| What you will do |
Please retype all of the following entries exactly.

Start of Data supplied

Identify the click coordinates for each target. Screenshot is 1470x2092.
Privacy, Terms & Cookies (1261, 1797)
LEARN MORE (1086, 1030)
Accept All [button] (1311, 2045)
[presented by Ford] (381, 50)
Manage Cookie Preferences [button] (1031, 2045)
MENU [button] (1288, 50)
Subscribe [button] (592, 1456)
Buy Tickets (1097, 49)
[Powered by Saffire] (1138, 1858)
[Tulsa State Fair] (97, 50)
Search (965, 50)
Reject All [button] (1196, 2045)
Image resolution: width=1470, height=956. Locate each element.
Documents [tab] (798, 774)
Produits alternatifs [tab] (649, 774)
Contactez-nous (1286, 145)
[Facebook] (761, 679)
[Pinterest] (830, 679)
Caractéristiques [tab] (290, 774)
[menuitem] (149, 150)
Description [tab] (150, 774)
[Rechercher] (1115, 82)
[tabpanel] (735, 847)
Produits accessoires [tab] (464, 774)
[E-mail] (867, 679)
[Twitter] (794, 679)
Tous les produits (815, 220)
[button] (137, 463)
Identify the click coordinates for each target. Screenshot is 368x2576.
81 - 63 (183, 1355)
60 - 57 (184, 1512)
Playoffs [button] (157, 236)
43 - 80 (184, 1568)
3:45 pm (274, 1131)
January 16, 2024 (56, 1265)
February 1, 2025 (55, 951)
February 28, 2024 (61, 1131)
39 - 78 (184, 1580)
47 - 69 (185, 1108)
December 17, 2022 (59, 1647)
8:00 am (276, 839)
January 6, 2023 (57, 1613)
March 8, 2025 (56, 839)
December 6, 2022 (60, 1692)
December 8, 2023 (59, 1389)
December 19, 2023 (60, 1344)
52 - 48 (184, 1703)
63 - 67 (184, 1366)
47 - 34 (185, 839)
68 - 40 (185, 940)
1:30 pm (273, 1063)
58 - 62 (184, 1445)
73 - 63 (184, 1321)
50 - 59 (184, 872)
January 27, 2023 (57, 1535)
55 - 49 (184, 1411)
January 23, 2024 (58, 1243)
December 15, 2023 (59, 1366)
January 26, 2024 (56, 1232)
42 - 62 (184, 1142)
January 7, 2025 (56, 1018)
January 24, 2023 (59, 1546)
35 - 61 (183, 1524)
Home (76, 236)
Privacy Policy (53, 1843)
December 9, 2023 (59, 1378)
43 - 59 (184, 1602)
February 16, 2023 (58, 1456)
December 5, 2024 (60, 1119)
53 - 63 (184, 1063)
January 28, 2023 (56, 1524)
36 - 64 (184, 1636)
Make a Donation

End of Data supplied

| Problem solution |
Identify the click coordinates for each target. Screenshot is 1470x2092.
Privacy, Terms & Cookies (1261, 1797)
LEARN MORE (1086, 1030)
Accept All [button] (1311, 2045)
[presented by Ford] (381, 50)
Manage Cookie Preferences [button] (1031, 2045)
MENU [button] (1288, 50)
Subscribe [button] (592, 1456)
Buy Tickets (1097, 49)
[Powered by Saffire] (1138, 1858)
[Tulsa State Fair] (97, 50)
Search (965, 50)
Reject All [button] (1196, 2045)
Image resolution: width=1470, height=956. Locate each element.
Documents [tab] (798, 774)
Produits alternatifs [tab] (649, 774)
Contactez-nous (1286, 145)
[Facebook] (761, 679)
[Pinterest] (830, 679)
Caractéristiques [tab] (290, 774)
[menuitem] (149, 150)
Description [tab] (150, 774)
[Rechercher] (1115, 82)
[tabpanel] (735, 847)
Produits accessoires [tab] (464, 774)
[E-mail] (867, 679)
[Twitter] (794, 679)
Tous les produits (815, 220)
[button] (137, 463)
Identify the click coordinates for each target. Screenshot is 368x2576.
81 - 63 (183, 1355)
60 - 57 (184, 1512)
Playoffs [button] (157, 236)
43 - 80 (184, 1568)
3:45 pm (274, 1131)
January 16, 2024 (56, 1265)
February 1, 2025 (55, 951)
February 28, 2024 (61, 1131)
39 - 78 (184, 1580)
47 - 69 (185, 1108)
December 17, 2022 (59, 1647)
8:00 am (276, 839)
January 6, 2023 (57, 1613)
March 8, 2025 (56, 839)
December 6, 2022 (60, 1692)
December 8, 2023 (59, 1389)
December 19, 2023 (60, 1344)
52 - 48 (184, 1703)
63 - 67 (184, 1366)
47 - 34 (185, 839)
68 - 40 (185, 940)
1:30 pm (273, 1063)
58 - 62 (184, 1445)
73 - 63 (184, 1321)
50 - 59 (184, 872)
January 27, 2023 (57, 1535)
55 - 49 (184, 1411)
January 23, 2024 (58, 1243)
December 15, 2023 (59, 1366)
January 26, 2024 (56, 1232)
42 - 62 (184, 1142)
January 7, 2025 (56, 1018)
January 24, 2023 (59, 1546)
35 - 61 (183, 1524)
Home (76, 236)
Privacy Policy (53, 1843)
December 9, 2023 (59, 1378)
43 - 59 (184, 1602)
February 16, 2023 (58, 1456)
December 5, 2024 (60, 1119)
53 - 63 (184, 1063)
January 28, 2023 (56, 1524)
36 - 64 (184, 1636)
Make a Donation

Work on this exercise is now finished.